Duruşmayı izleyenler arasında CHP Genel Başkanı Özgür Özel, CHP İstanbul İl Başkanı Özgür Çelik, İstanbul Büyükşehir Belediye Başkanvekili Nuri Aslan, CHP Genel Başkan Yardımcıları Gül Çiftçi, Aylin Nazlıaka ve Suat Özçağdaş, CHP Grup Başkanvekili Gökhan Günaydın, CHP İstanbul Milletvekili Ali Gökçek, CHP Diyarbakır Milletvekili Sezgin Tanrıkulu, CHP PM Üyesi Berkay Gezgin, CHP'li ilçe belediye başkanları, Dilek ve Selim İmamoğlu, Türkiye Barolar Birliği Başkanı Erinç Sağkan, İstanbul Baro Başkanı İbrahim Kaboğlu bulundu.

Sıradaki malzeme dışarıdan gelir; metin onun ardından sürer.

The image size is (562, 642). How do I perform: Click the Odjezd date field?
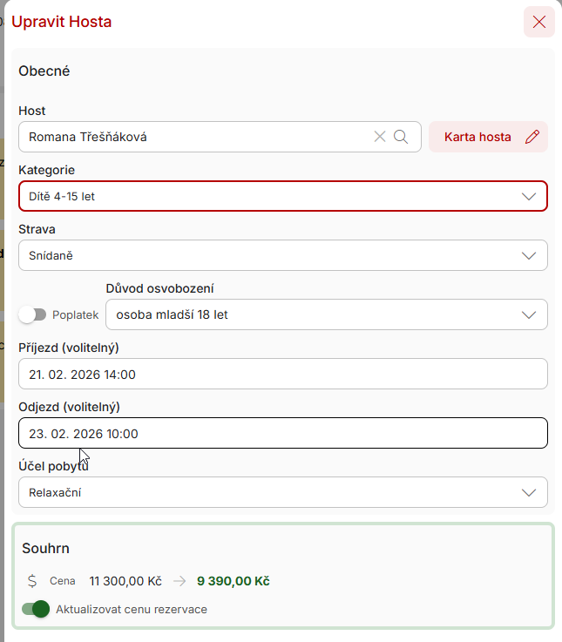282,433
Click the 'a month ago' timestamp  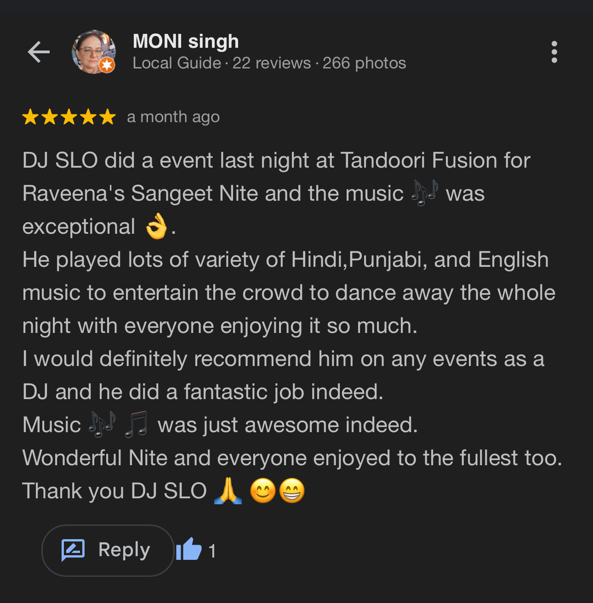173,117
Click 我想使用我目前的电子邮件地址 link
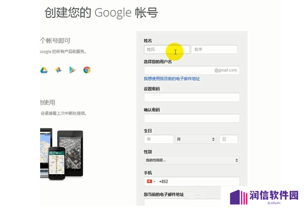 172,79
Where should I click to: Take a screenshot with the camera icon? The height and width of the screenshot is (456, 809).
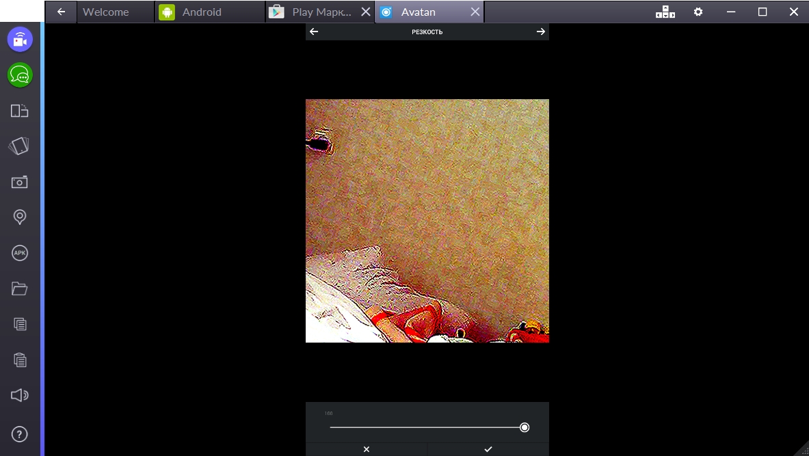20,181
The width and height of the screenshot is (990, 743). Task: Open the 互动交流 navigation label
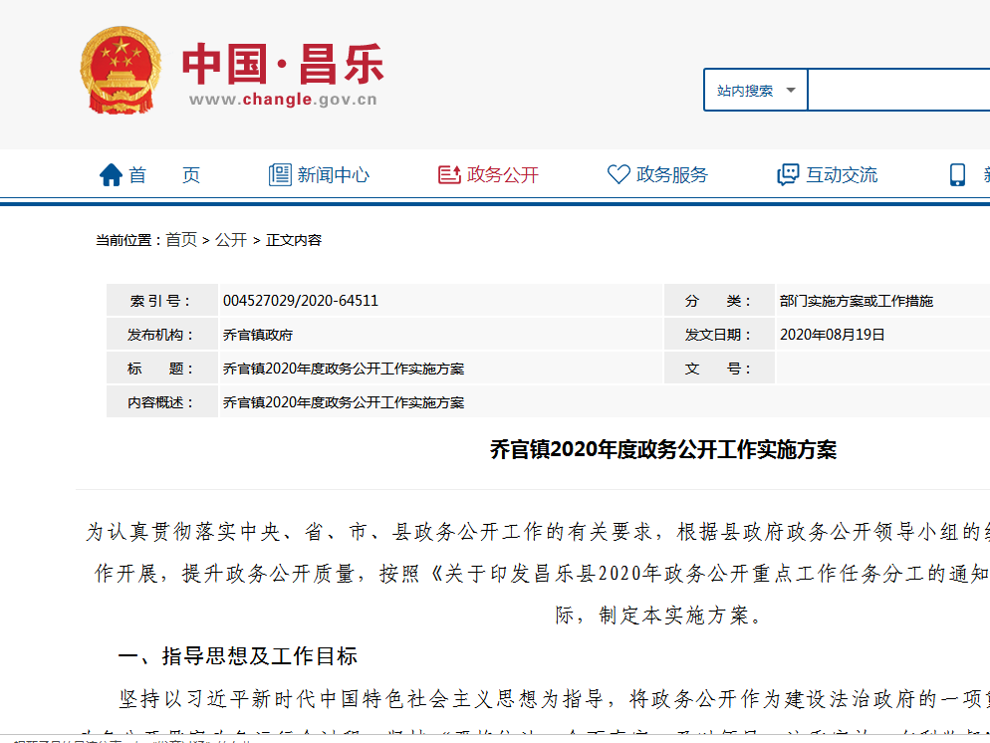(842, 175)
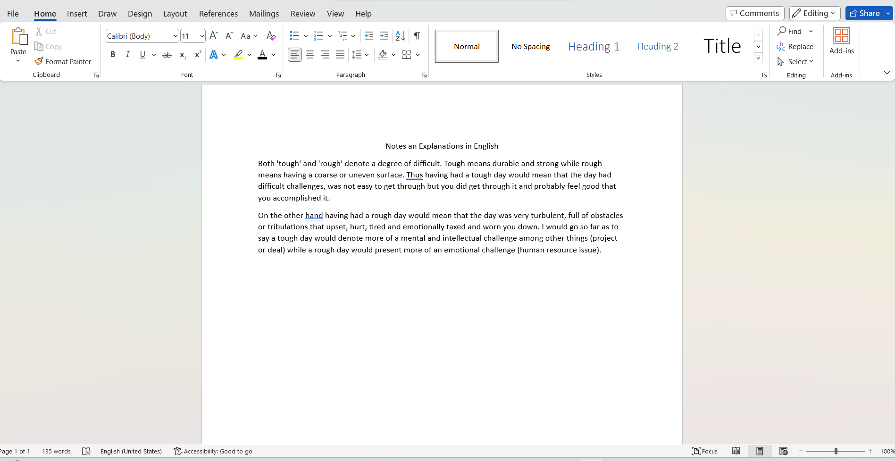895x461 pixels.
Task: Apply yellow text highlight color
Action: point(238,55)
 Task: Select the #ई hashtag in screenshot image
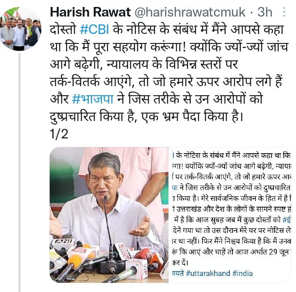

"SİZE BAKMAK YASAK MI SAVCI BEY?"
İmamoğlu, savunması sırasında ekonomi dahil pek çok konuya değinerek “Türkiye Cumhuriyeti tarihinin böyle bir tecridi yok. Susturulan, konuşturulmayan, vesikalık fotoğrafından korkulan bir Ekrem İmamoğlu var. Konu tam da budur, iyi dinleyin” dedi. Bu sırada duruşma savcısı “Bana bakarak söylemeyin” diye yanıt verdi. Savcının sözüne tepki gösteren İmamoğlu ise "Savcı bana ön yargılı olabilir mi? Size bakmak yasak mı savcı bey? Sayın hakim, benim savcı beye bakmam yasak mı? Yasaksa bakmayacağım. Bakmaya meraklı değilim” dedi. İzleyiciler de alkış ve ıslıklarla tepki gösterince mahkeme başkanı bir daha aynı olayın yaşanması durumunda salonu boşaltacağını söyledi.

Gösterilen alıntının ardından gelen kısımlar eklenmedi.